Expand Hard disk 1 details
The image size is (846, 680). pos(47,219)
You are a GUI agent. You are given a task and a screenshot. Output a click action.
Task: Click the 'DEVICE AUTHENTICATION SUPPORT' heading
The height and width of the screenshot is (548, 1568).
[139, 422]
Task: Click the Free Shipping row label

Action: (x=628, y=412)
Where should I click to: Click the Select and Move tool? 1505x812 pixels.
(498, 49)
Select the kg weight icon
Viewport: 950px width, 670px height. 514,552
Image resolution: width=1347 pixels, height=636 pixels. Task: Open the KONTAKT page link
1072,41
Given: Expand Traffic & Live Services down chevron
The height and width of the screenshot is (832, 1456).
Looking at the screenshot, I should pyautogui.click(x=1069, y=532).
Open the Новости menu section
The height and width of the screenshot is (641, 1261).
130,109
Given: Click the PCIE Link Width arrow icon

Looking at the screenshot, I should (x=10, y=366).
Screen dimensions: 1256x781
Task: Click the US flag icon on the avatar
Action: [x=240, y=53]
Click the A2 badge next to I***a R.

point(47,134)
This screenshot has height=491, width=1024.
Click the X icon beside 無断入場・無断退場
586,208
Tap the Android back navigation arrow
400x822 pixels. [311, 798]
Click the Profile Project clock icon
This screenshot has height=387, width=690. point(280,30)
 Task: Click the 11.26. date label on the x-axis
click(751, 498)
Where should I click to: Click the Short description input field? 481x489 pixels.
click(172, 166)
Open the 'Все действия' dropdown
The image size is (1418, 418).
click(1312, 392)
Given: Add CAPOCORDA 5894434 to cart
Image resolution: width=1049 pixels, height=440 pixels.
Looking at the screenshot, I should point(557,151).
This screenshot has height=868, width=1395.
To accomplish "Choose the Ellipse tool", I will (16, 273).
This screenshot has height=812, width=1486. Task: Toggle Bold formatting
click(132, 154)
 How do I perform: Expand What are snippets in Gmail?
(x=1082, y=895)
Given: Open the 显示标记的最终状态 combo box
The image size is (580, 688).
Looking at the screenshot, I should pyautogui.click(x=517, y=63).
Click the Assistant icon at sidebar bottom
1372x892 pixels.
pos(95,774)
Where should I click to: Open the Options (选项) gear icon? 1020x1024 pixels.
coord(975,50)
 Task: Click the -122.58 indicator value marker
----
#### YOUR OBJECTIVE:
Every record here must be output exactly, word for word.

#### EXERCISE ANSWER:
Expand Hard disk 1 details
The image size is (846, 680). pos(47,219)
You are a GUI agent. You are given a task and a screenshot. Output a click action.
Task: Click the 'DEVICE AUTHENTICATION SUPPORT' heading
The height and width of the screenshot is (548, 1568).
[139, 422]
Task: Click the Free Shipping row label

Action: (x=628, y=412)
Where should I click to: Click the Select and Move tool? 1505x812 pixels.
(498, 49)
Select the kg weight icon
Viewport: 950px width, 670px height. 514,552
Image resolution: width=1347 pixels, height=636 pixels. Task: Open the KONTAKT page link
1072,41
Given: Expand Traffic & Live Services down chevron
The height and width of the screenshot is (832, 1456).
Looking at the screenshot, I should pyautogui.click(x=1069, y=532).
Open the Новости menu section
The height and width of the screenshot is (641, 1261).
130,109
Given: Click the PCIE Link Width arrow icon

Looking at the screenshot, I should (x=10, y=366).
Screen dimensions: 1256x781
Task: Click the US flag icon on the avatar
Action: [x=240, y=53]
Click the A2 badge next to I***a R.

point(47,134)
This screenshot has height=491, width=1024.
Click the X icon beside 無断入場・無断退場
586,208
Tap the Android back navigation arrow
400x822 pixels. [311, 798]
Click the Profile Project clock icon
This screenshot has height=387, width=690. point(280,30)
 Task: Click the 11.26. date label on the x-axis
click(751, 498)
Where should I click to: Click the Short description input field? 481x489 pixels.
click(172, 166)
Open the 'Все действия' dropdown
The image size is (1418, 418).
click(1312, 392)
Given: Add CAPOCORDA 5894434 to cart
Image resolution: width=1049 pixels, height=440 pixels.
Looking at the screenshot, I should point(557,151).
This screenshot has height=868, width=1395.
To accomplish "Choose the Ellipse tool", I will (16, 273).
This screenshot has height=812, width=1486. Task: Toggle Bold formatting
click(132, 154)
 How do I perform: Expand What are snippets in Gmail?
(x=1082, y=895)
Given: Open the 显示标记的最终状态 combo box
The image size is (580, 688).
Looking at the screenshot, I should pyautogui.click(x=517, y=63).
Click the Assistant icon at sidebar bottom
1372x892 pixels.
pos(95,774)
Where should I click to: Open the Options (选项) gear icon? 1020x1024 pixels.
coord(975,50)
 Task: Click the -122.58 indicator value marker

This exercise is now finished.